In July 2013 Gallery Rinard was asked to vacate its gallery location after being there for 15 years due to the sale of the building. In 6 months time the gallery was relocated to 3 addresses on Royal Street. First location was 813 Royal Street where Matt Rinard shared space with his publisher. In November of the same year the gallery moved to 841 Royal Street which was an old grocery store in the 1940s. His current and final location starting April 1, 2014 is 611 Royal Street next door to The Court of Two Sisters. The ability to find a gallery on Royal Street is extremely difficult due to the finite store fronts and the intense competition for a lease.

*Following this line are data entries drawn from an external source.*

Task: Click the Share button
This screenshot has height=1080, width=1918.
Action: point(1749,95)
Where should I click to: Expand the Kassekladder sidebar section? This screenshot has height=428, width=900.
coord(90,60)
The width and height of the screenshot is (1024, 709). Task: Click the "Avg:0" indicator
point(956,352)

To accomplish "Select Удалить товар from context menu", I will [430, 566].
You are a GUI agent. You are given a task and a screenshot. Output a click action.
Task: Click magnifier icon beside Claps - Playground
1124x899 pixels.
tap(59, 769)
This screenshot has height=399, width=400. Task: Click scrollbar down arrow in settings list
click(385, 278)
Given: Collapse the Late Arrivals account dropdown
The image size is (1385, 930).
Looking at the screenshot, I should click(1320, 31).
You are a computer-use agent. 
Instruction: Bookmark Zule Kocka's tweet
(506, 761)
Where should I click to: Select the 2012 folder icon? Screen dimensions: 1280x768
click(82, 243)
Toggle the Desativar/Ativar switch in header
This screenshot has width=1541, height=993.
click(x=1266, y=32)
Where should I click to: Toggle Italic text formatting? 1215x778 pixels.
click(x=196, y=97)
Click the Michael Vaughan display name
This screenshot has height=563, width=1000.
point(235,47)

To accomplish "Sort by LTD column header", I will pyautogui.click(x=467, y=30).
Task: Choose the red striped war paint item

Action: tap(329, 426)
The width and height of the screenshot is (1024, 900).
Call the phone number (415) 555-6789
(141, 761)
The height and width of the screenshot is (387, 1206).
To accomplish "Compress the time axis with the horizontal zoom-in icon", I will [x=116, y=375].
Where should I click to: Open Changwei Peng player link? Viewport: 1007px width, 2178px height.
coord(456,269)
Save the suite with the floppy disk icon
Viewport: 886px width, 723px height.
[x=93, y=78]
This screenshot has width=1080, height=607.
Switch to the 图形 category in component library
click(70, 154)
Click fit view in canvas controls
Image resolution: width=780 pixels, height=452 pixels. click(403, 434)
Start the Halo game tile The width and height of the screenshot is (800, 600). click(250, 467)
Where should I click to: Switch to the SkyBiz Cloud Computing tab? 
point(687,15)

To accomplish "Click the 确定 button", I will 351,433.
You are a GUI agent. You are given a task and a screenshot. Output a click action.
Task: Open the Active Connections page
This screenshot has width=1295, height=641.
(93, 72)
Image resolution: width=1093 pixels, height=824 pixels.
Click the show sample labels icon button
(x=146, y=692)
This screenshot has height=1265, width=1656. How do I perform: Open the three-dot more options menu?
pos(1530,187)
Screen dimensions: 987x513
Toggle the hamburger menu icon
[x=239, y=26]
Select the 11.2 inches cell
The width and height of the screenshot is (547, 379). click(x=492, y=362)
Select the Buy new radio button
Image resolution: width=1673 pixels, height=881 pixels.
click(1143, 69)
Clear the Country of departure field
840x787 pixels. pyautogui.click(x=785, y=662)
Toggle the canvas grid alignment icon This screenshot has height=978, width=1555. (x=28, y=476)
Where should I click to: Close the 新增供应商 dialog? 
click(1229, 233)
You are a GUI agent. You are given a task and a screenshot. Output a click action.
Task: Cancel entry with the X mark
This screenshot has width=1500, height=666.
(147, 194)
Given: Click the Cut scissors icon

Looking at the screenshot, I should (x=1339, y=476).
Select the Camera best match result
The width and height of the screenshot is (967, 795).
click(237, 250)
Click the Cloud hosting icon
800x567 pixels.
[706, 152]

In November 2018 Matt had a one-man show at the Georg Van Almsick Gallery in Gronau, Germany. "The occasion is the 300th anniversary for the city of New Orleans and the 30 year relationship between the jazz city of Gronau and the cradle of jazz on the Mississippi". This was his 6th one man show at this gallery: April 2002, April 2005, October 2005, April 2008, April 2010 and November 2018.

In 2019 Matt Rinard was again selected to create the official poster for the Crescent City Classic in New Orleans. This is the 41st year the world renowned 10k race has been held in this city.

Matt Rinard has had numerous one-man shows in Las Vegas, New Orleans, Los Angeles, Gronau, Bonn, and Berlin. He is the official artist for the New Orleans parade Barkus. He was the official artist for the New Orleans Ironman 70.3. He was the official artist for the French Quarter Festival for six straight years 1991 to 1997. He was the official artist for the Crescent City Classic in 1999.

==Philanthropic events==

Matt Rinard helped raise money for several nonprofit organizations. In 1998 he became the official artist for The Krewe of Barkus. Since then, the organization has raised over 1 million dollars to donate to local animal shelters. In 2019 and 2022 he won Mr. Legs for Bridgehouse/Gracehouse collectively raising over $350,000 for their substance abuse center. He is on the board of several nonprofit organizations in New Orleans and aides in procuring money for Hogs for the Cause the number one fundraiser for Pediatric Cancer Outreach. In addition to these charities Matt helps the New Orleans Ballet Association and The Royal Street Arts District. His greatest commitment however will always be for the welfare of animals.